--- Directions ---
Retype the line where "Task: Switch to" appears and each line that follows it down to the last line of the records below. Leave the pictures out.

Pixel coordinate grounding data
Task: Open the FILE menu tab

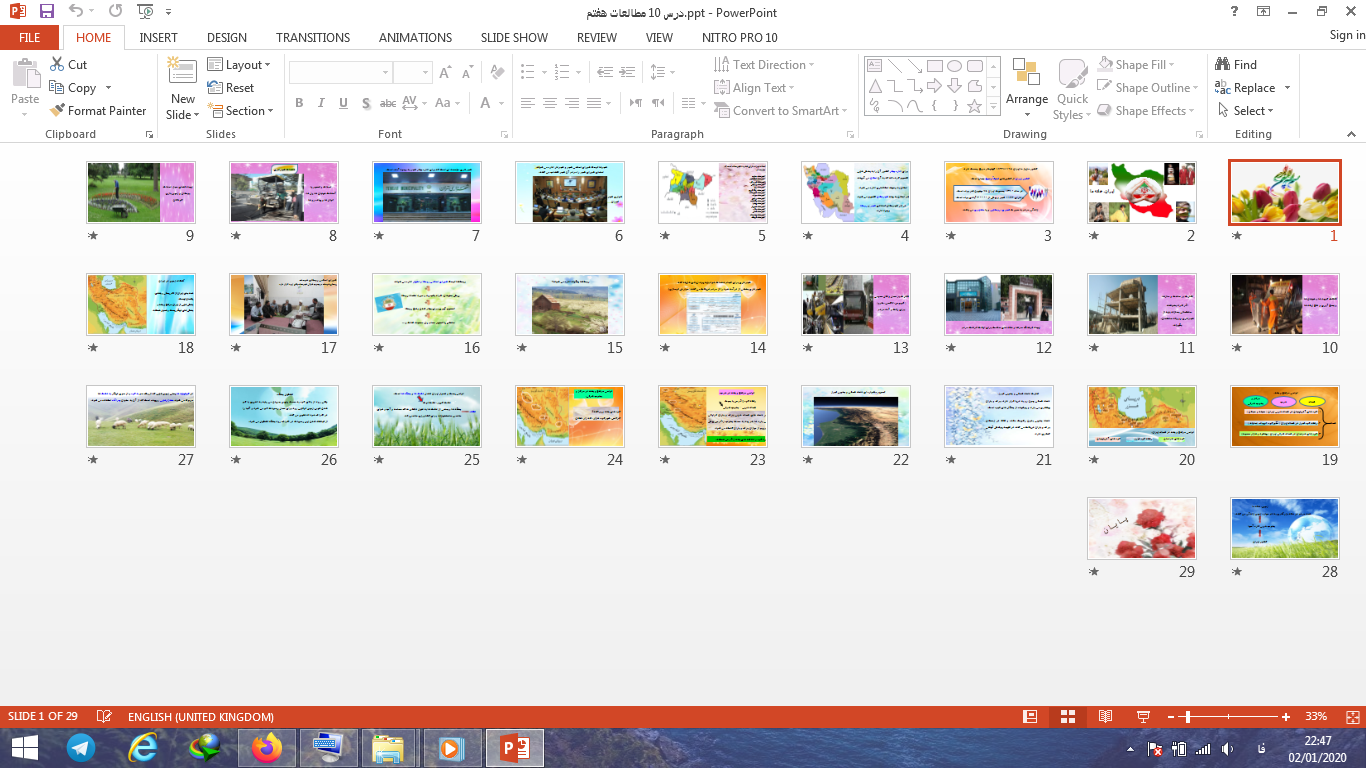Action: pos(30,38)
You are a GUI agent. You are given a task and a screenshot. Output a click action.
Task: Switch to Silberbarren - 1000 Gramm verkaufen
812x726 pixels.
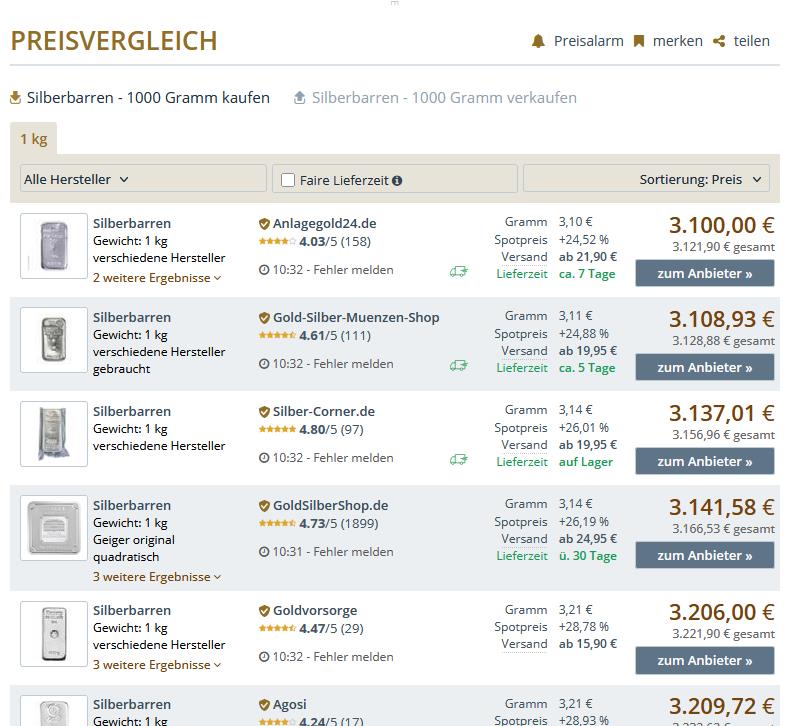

--- Result ---
Task: Switch to Silberbarren - 1000 Gramm verkaufen
812x726 pixels.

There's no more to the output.